Bill "Bojangles" Robinson Menu
Constance Valis Hill writes of Bill "Bojangles" Robinson's success as a vaudeville performer: "Onstage, his open face, twinkling eyes and infectious smile were irresistible, as was his tapping, which was delicate and clear." (Photograph from the Dance Division, New York Public Library for the Performing Arts, Astor, Lenox, and Tilden Foundations.)

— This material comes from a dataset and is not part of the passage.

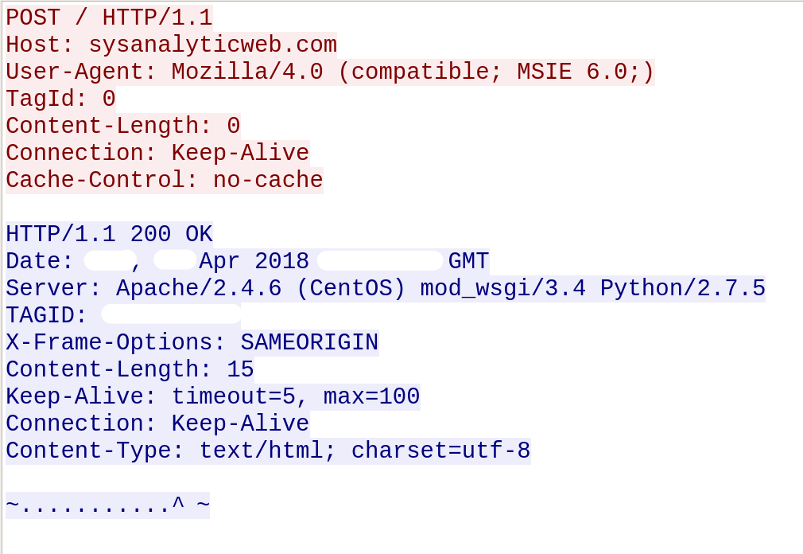Click the response Connection: Keep-Alive line
Screen dimensions: 803x554
point(157,423)
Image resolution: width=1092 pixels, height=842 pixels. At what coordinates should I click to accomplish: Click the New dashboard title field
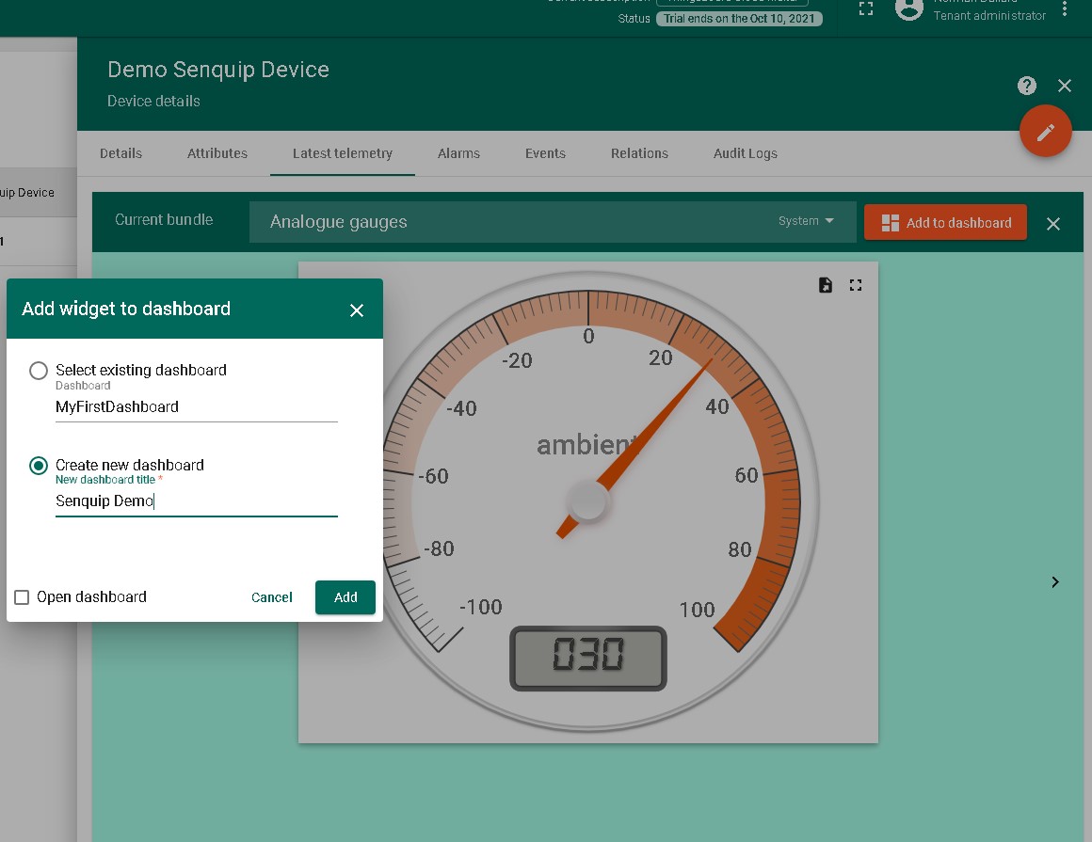pyautogui.click(x=196, y=501)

Hailed as the Father of tapology, Bill "Bojangles" Robinson (1878-1949) began performing on street corners as a youngster and, at age eleven, joined The South Before the War, a touring production. Robinson gained his nickname because of his reputation as a "jangler" and is immortalized in the song "Mr. Bojangles." He arrived in New York in 1898 and, within ten years, was a vaudeville soloist and star, billed as Dark Cloud of Joy. His Stair Dance was perfected in the early 1920s, but Robinson's number became classic as performed with Shirley Temple in The Little Colonel (1935), one of fourteen movies in which he appeared. The first of his six Broadway shows was Blackbirds of 1928. Robinson reached an entirely new audience with Michael Todd's Swing Mikado, when the production moved from the Great White Way to New York's 1939 World's Fair. The first black soloist to star on white vaudeville circuits, he was a headliner for forty years, known for strict tempos and smooth shifts executed on his toes. Robinson coined the word "copasetic," to signify "all is fine." Formed in 1949, the black dance fraternity became the Copasetics in his honor.
Bill "Bojangles" Robinson was known for his signature stair dance, here performed
with child star Shirley Temple in The Little Colonel, 1935. Temple's popular movies
gave Robinson's dancing nation-wide exposure.